## [Work to be completed]
Across the records below, report how many lines include the word "computer", stating the number alone.

Source data:
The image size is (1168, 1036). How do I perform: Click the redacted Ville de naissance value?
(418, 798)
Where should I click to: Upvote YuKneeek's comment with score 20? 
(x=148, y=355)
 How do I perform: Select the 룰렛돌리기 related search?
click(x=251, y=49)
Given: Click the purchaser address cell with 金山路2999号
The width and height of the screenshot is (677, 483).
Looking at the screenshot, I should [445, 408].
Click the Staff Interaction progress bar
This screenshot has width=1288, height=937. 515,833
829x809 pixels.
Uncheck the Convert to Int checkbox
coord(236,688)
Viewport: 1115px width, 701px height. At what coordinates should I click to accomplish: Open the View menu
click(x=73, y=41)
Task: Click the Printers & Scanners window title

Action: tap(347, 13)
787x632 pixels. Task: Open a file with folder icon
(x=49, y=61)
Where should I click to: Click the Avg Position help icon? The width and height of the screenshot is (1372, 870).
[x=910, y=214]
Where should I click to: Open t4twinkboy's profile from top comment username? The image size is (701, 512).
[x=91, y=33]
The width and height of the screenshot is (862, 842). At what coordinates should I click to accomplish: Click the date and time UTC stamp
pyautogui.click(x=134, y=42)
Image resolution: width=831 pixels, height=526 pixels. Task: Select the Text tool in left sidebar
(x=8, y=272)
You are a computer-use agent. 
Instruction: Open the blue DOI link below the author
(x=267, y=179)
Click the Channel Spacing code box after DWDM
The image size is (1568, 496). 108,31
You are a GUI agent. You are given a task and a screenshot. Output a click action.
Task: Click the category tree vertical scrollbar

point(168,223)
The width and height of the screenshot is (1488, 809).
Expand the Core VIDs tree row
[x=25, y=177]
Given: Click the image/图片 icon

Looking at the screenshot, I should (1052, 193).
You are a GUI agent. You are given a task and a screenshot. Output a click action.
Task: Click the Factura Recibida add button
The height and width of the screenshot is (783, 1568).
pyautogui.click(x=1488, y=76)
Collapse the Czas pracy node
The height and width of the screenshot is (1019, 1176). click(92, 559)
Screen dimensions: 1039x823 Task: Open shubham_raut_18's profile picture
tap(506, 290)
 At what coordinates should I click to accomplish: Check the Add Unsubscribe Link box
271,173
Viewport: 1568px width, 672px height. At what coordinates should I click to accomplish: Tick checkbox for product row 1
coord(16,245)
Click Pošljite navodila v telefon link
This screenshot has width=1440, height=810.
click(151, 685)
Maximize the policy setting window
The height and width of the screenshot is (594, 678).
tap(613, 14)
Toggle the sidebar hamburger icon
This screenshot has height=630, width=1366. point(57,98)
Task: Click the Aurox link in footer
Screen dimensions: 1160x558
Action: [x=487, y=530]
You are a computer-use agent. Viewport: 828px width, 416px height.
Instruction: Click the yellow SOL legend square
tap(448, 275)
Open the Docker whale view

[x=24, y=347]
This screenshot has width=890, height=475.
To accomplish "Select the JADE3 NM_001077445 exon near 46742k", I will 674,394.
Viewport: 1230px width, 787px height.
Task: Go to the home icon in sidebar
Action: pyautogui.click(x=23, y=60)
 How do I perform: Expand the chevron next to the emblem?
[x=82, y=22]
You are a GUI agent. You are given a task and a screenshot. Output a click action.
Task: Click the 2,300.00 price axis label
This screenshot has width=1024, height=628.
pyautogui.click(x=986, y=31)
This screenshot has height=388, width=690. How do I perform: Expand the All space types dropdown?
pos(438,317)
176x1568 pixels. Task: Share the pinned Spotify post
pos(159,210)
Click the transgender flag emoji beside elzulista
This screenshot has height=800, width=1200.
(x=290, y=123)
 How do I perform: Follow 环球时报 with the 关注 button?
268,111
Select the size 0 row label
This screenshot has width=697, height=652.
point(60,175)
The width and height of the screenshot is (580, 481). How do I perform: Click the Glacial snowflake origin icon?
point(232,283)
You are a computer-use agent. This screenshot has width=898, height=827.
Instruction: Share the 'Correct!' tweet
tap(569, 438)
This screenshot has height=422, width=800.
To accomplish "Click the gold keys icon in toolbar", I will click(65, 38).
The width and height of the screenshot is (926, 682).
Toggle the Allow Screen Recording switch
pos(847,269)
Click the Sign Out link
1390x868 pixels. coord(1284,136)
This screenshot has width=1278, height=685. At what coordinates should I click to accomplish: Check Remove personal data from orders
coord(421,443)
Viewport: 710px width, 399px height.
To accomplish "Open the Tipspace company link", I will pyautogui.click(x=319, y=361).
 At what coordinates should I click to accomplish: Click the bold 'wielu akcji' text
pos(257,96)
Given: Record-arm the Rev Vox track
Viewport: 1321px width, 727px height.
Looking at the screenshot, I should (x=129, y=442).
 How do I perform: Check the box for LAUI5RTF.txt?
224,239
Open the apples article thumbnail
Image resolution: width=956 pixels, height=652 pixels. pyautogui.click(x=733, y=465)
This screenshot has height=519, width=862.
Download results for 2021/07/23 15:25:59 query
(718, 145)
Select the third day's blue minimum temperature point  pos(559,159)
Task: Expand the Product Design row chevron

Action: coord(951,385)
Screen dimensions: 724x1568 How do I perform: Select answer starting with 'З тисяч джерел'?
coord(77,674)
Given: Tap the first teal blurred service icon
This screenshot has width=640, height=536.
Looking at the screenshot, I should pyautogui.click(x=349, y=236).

## [Solution below]
3